Because of credit market problems and much weaker activity in the jumbo loan market, NAR estimates a decline of $42 billion in economic activity.
Refinancing
Problems in the jumbo loan market also affect those current homeowners who want to refinance. Indeed, the inability of homeowners to refinance their jumbo loans is holding back potential consumer spending for the overall economy. If these homeowners had the opportunity to refinance into historically lower mortgage rates, many current jumbo mortgage holders could save $6,000 to $15,000 in annual interest costs.
Impact on Housing Activity
There continue to be significant problems in the jumbo loan market. Interest rates on jumbo mortgages remain elevated above those available for conforming loans. That has put a dent in home sales activity in many markets. The inventory of homes available for sale remains elevated. NAR estimates that there was a 9.6 months supply at the end of May. While that is an improvement, generally a 6-month supply is considered a balanced market. The continued high inventory puts downward pressure on home prices.

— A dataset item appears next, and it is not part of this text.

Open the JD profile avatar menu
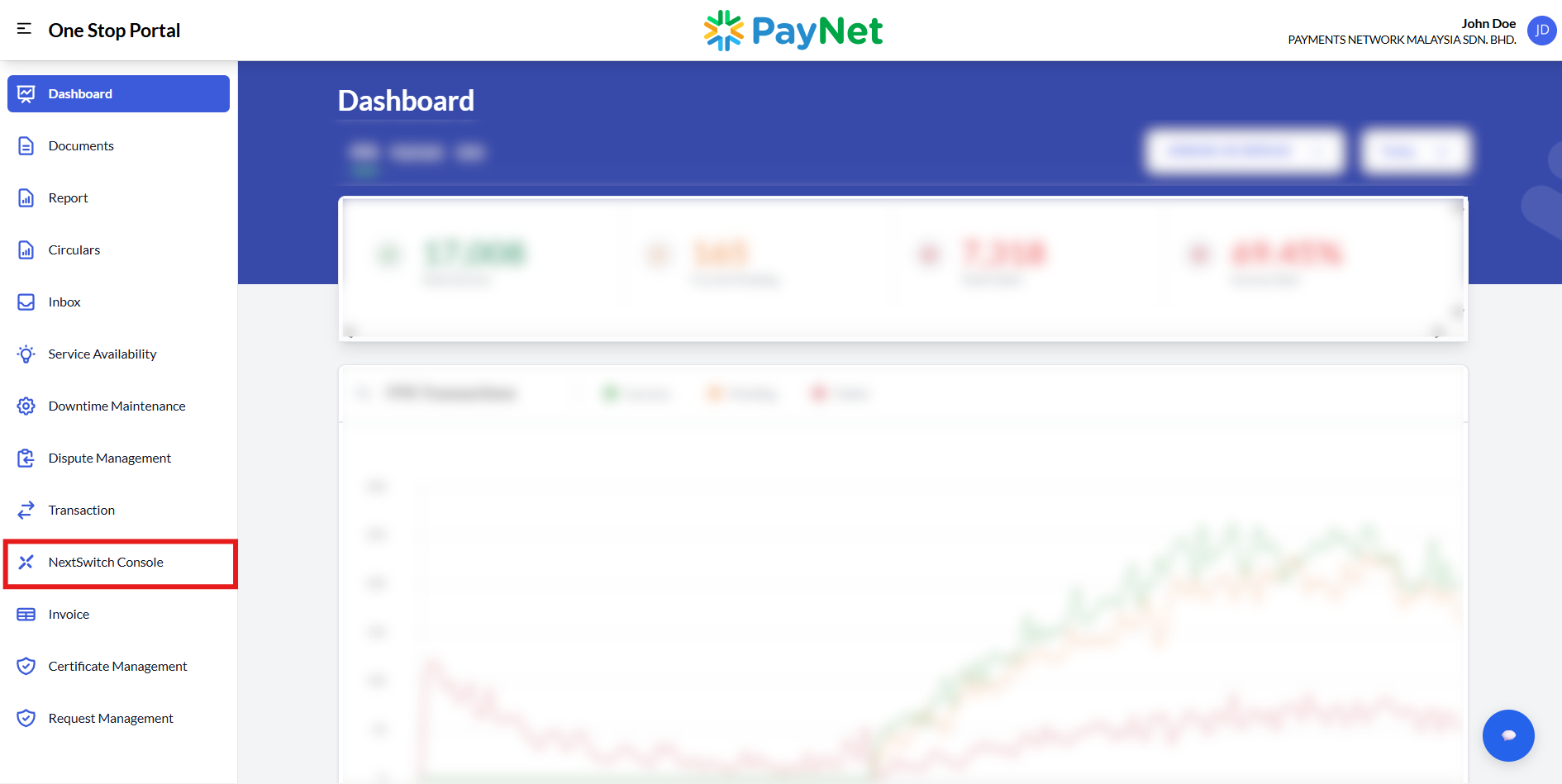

The months’ supply of high-priced homes for sale (i.e., those for which jumbo loans would be originated) generally is higher than lower priced homes. However, the inventory situation has dramatically worsened in the high-end market with months’ supply in 2009 at 41 months compared to 18 months in 2007. In addition, defaults and foreclosures of both conforming and jumbo loans have been rising – the ongoing fallout from the subprime mortgage crisis and the current economic recession.
The Realtors® “Take”
As part of its study on jumbo loans, NAR surveyed its members for their input on the jumbo loan situation. The majority of Realtors® responding to the survey indicated that higher downpayment requirements and higher loan rates (relative to conforming loans) were significant problems. Nearly a third of Realtors® report that there are fewer jumbo loan providers. And more than four out of ten Realtors® reported that buyers who wanted to purchase a high-end home but could not get a jumbo loan (or want to pay the higher jumbo loan rates) have virtually dropped out of the market.
Conclusion
Although the upward revision of the conforming loan limit is a positive development, overall the jumbo loan market has experienced problems of limited loan availability and higher than usual interest rates in recent months. Increased credit standards required of borrowers coupled with the increasing reluctance of financial institutions to make jumbo loans have posed major problems at the higher end of the market. In addition, the interest rate spread between ten-year treasuries and jumbo loans has substantially increased—making jumbo loans much more costly than has previously been the case and significantly affecting the upper end of the housing market.
The jumbo loan market plays a significant role in the overall housing market. The availability of jumbo loans is particularly important in high cost areas. NAR is working with policymakers to insure that these mortgage loans continue to be available, and so help stabilize the housing market and help lead to a quicker broad economic recovery.